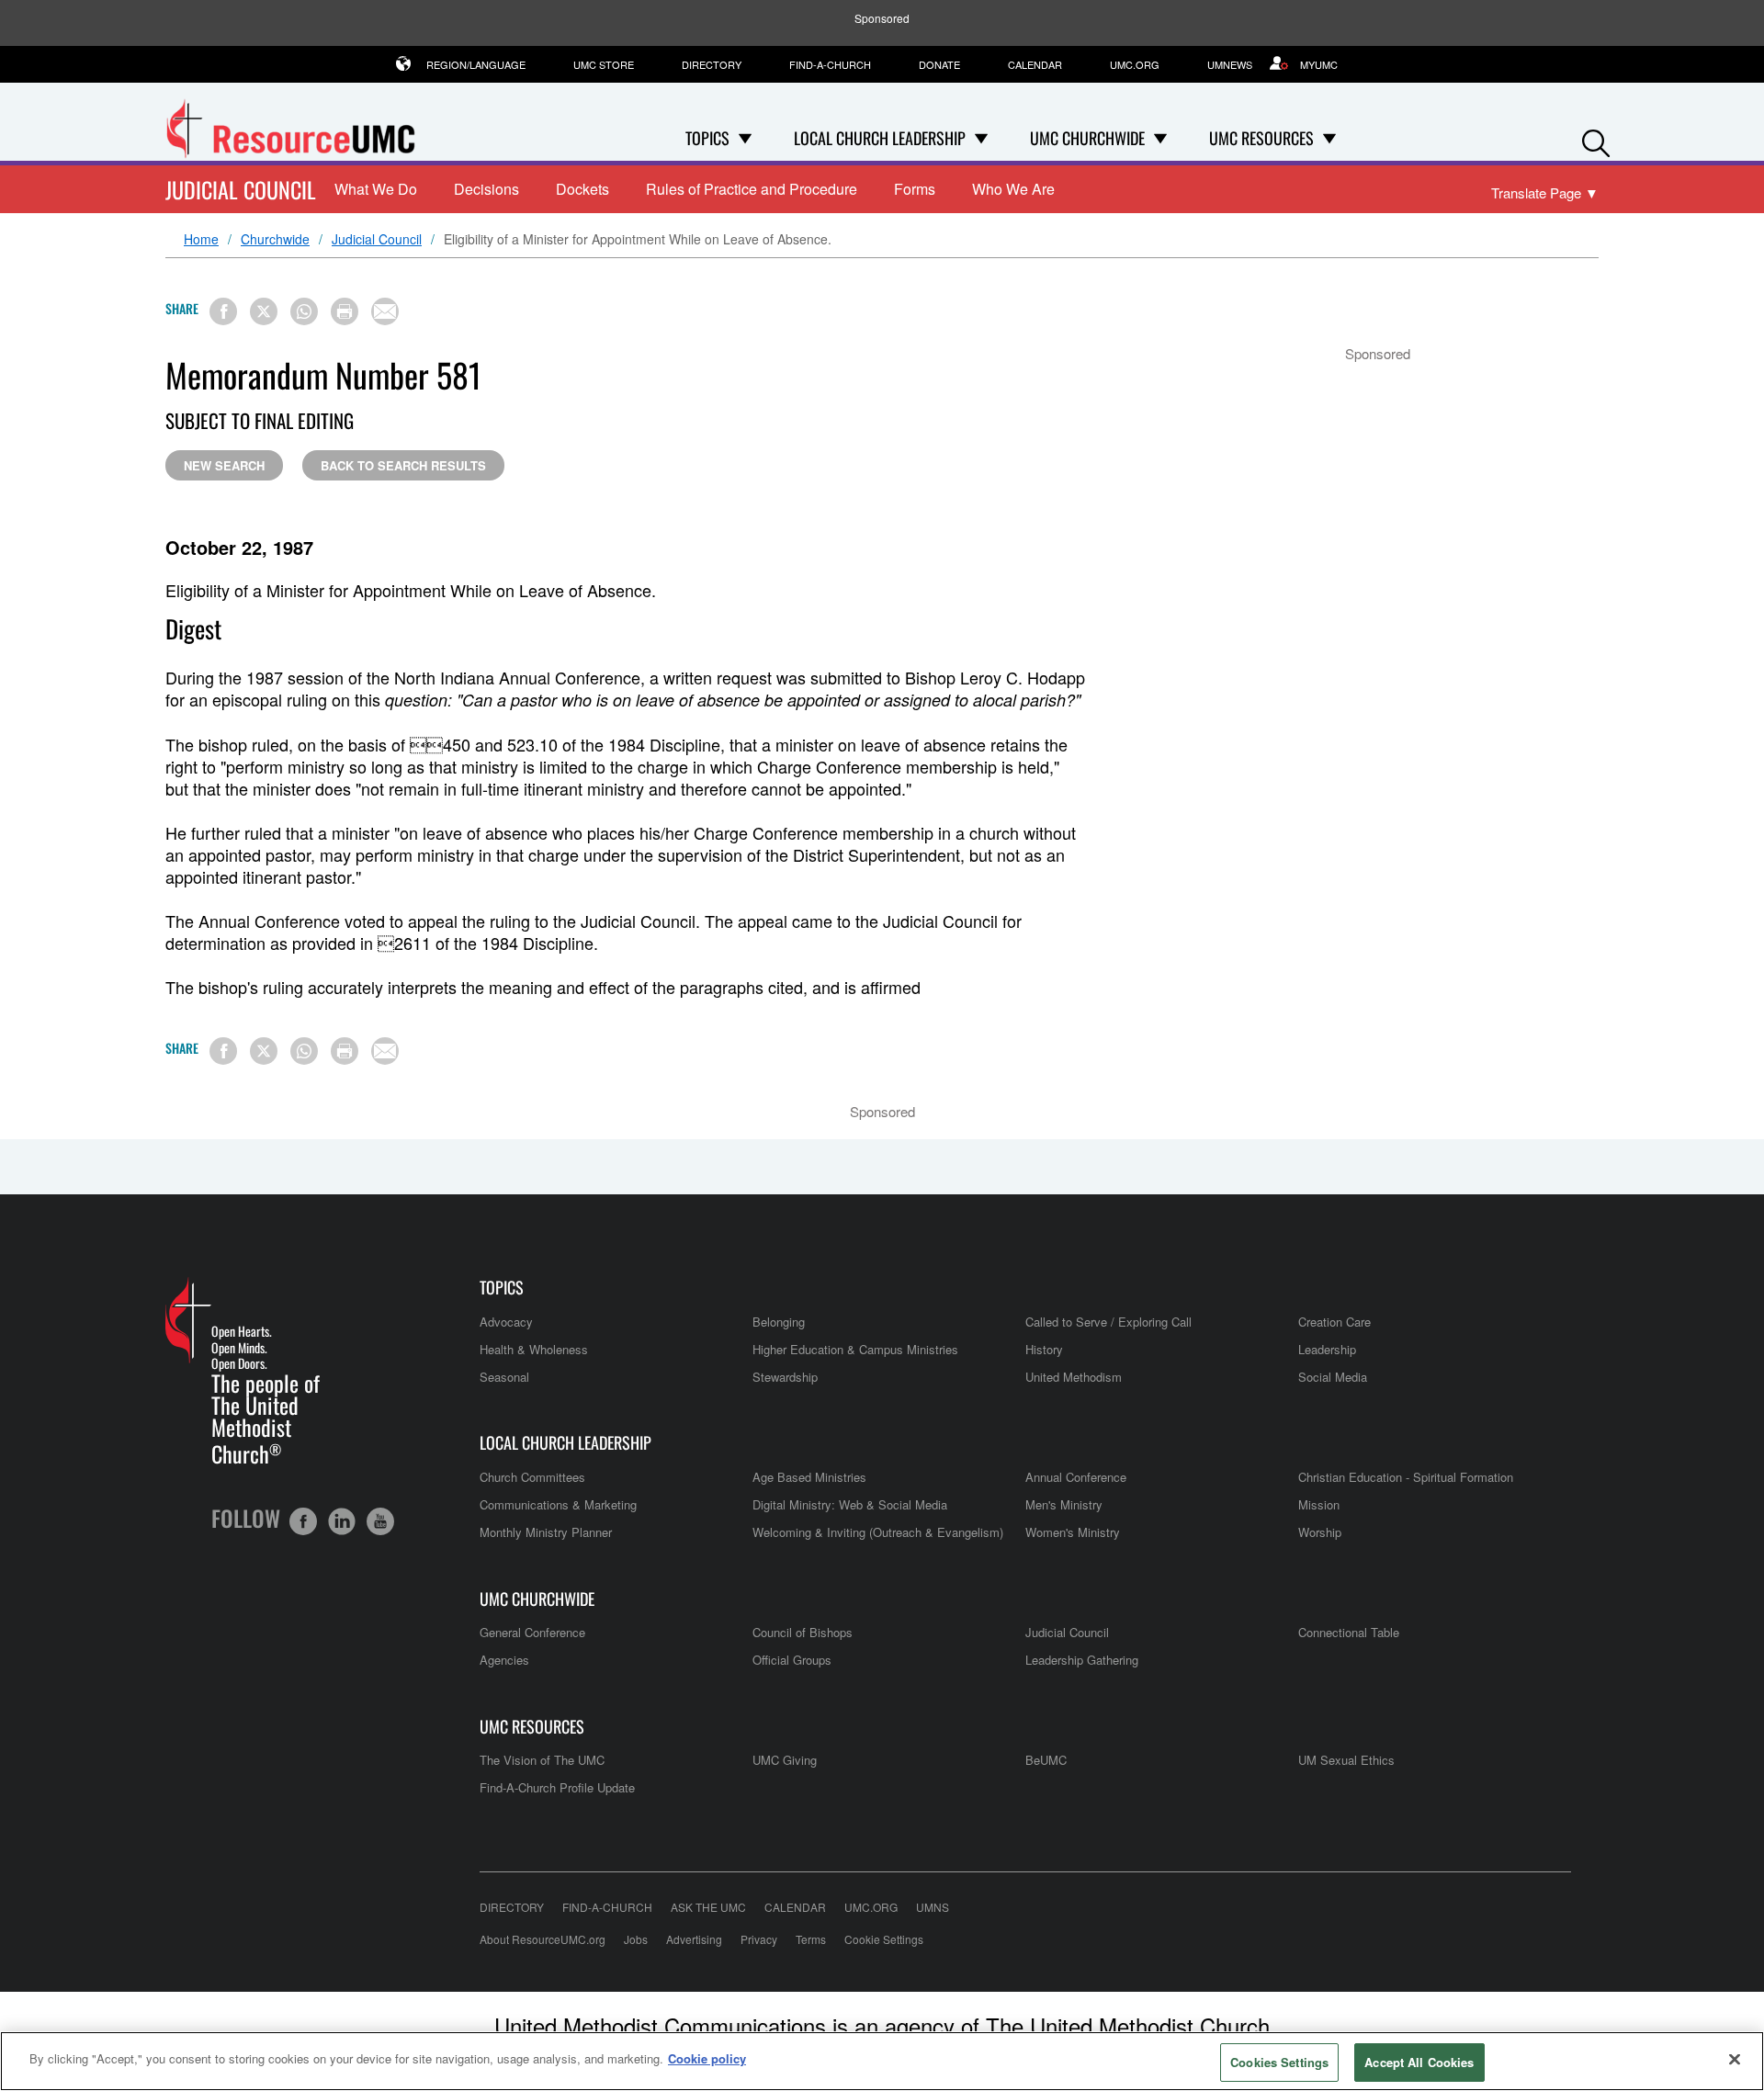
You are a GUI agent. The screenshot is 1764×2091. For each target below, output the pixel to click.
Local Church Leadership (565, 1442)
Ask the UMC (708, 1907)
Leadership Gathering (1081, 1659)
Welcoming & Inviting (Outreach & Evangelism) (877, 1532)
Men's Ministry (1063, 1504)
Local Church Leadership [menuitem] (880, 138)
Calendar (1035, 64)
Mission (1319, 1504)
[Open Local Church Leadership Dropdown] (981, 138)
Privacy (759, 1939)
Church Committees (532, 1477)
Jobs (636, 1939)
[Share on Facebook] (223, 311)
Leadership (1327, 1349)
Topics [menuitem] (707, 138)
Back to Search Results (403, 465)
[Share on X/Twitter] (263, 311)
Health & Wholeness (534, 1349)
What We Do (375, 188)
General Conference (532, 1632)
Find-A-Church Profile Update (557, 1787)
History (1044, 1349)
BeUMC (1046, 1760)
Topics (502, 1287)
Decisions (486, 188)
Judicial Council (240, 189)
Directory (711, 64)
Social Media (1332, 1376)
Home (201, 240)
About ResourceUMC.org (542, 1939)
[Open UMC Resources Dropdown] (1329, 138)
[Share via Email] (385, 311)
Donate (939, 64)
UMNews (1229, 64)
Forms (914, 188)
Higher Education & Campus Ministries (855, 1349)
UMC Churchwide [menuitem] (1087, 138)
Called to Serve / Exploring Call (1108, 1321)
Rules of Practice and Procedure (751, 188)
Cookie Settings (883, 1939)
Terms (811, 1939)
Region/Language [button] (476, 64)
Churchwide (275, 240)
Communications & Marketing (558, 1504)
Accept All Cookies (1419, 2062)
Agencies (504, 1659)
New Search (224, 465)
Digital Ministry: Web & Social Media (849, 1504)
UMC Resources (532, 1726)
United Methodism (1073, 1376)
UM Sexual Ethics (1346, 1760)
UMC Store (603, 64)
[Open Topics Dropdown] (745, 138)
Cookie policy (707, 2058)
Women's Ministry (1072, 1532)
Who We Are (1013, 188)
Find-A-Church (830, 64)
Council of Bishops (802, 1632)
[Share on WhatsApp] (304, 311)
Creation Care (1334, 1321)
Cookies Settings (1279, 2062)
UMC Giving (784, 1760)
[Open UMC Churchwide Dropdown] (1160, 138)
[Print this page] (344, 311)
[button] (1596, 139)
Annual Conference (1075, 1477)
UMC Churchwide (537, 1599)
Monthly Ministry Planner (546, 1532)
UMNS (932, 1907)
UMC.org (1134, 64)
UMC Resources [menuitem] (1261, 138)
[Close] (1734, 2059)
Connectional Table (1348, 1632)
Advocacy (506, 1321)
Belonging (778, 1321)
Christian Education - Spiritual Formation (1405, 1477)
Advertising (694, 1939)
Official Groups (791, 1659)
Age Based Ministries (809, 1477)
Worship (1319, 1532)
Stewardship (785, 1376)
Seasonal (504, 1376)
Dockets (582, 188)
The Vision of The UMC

_Action item_:
Above are the records. Copy the lines beginning at the one that has "What We Do (375, 188)" and ending with the one that has "UMC Store (603, 64)", unchanged.

_Answer below_:
What We Do (375, 188)
General Conference (532, 1632)
Find-A-Church Profile Update (557, 1787)
History (1044, 1349)
BeUMC (1046, 1760)
Topics (502, 1287)
Decisions (486, 188)
Judicial Council (240, 189)
Directory (711, 64)
Social Media (1332, 1376)
Home (201, 240)
About ResourceUMC.org (542, 1939)
[Open UMC Resources Dropdown] (1329, 138)
[Share via Email] (385, 311)
Donate (939, 64)
UMNews (1229, 64)
Forms (914, 188)
Higher Education & Campus Ministries (855, 1349)
UMC Churchwide [menuitem] (1087, 138)
Called to Serve / Exploring Call (1108, 1321)
Rules of Practice and Procedure (751, 188)
Cookie Settings (883, 1939)
Terms (811, 1939)
Region/Language [button] (476, 64)
Churchwide (275, 240)
Communications & Marketing (558, 1504)
Accept All Cookies (1419, 2062)
Agencies (504, 1659)
New Search (224, 465)
Digital Ministry: Web & Social Media (849, 1504)
UMC Resources (532, 1726)
United Methodism (1073, 1376)
UM Sexual Ethics (1346, 1760)
UMC Store (603, 64)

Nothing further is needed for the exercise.